Instructions to follow:
Copy exactly the lines of the records below, and only those lines, beginning with the line that contains "Task: Click y-axis tick 12 on the top plot" and ending with the line that contains "You are a computer-use agent. Screen".

Data supplied:

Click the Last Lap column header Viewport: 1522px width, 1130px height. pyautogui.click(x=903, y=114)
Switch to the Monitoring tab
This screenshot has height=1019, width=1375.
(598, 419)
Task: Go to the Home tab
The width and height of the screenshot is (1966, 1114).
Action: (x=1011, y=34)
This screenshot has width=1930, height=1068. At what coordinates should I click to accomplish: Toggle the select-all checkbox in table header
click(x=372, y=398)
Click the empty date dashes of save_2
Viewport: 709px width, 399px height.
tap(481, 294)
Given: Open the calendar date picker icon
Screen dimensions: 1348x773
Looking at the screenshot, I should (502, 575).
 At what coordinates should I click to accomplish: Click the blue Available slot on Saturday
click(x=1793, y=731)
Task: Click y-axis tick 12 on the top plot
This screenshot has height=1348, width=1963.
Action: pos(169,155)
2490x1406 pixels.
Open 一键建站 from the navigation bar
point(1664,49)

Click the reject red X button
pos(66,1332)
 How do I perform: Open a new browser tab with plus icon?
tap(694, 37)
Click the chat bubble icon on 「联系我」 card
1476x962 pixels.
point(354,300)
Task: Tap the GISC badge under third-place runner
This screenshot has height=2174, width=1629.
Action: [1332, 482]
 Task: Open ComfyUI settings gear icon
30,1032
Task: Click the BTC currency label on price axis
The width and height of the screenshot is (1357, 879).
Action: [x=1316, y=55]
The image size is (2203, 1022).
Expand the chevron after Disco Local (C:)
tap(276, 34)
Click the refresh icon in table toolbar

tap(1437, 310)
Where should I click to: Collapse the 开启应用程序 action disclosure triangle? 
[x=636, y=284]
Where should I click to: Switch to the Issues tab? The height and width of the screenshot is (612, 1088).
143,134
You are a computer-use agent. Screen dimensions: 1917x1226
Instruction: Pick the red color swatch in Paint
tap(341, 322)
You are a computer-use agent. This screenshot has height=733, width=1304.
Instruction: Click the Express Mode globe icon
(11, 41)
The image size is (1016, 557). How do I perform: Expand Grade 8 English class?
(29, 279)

Response area:
Task: Click y-axis tick 12 on the top plot
This screenshot has height=1348, width=1963.
Action: pos(169,155)
2490x1406 pixels.
Open 一键建站 from the navigation bar
point(1664,49)

Click the reject red X button
pos(66,1332)
 How do I perform: Open a new browser tab with plus icon?
tap(694, 37)
Click the chat bubble icon on 「联系我」 card
1476x962 pixels.
point(354,300)
Task: Tap the GISC badge under third-place runner
This screenshot has height=2174, width=1629.
Action: [1332, 482]
 Task: Open ComfyUI settings gear icon
30,1032
Task: Click the BTC currency label on price axis
The width and height of the screenshot is (1357, 879).
Action: [x=1316, y=55]
The image size is (2203, 1022).
Expand the chevron after Disco Local (C:)
tap(276, 34)
Click the refresh icon in table toolbar

tap(1437, 310)
Where should I click to: Collapse the 开启应用程序 action disclosure triangle? 
[x=636, y=284]
Where should I click to: Switch to the Issues tab? The height and width of the screenshot is (612, 1088).
143,134
You are a computer-use agent. Screen dimensions: 1917x1226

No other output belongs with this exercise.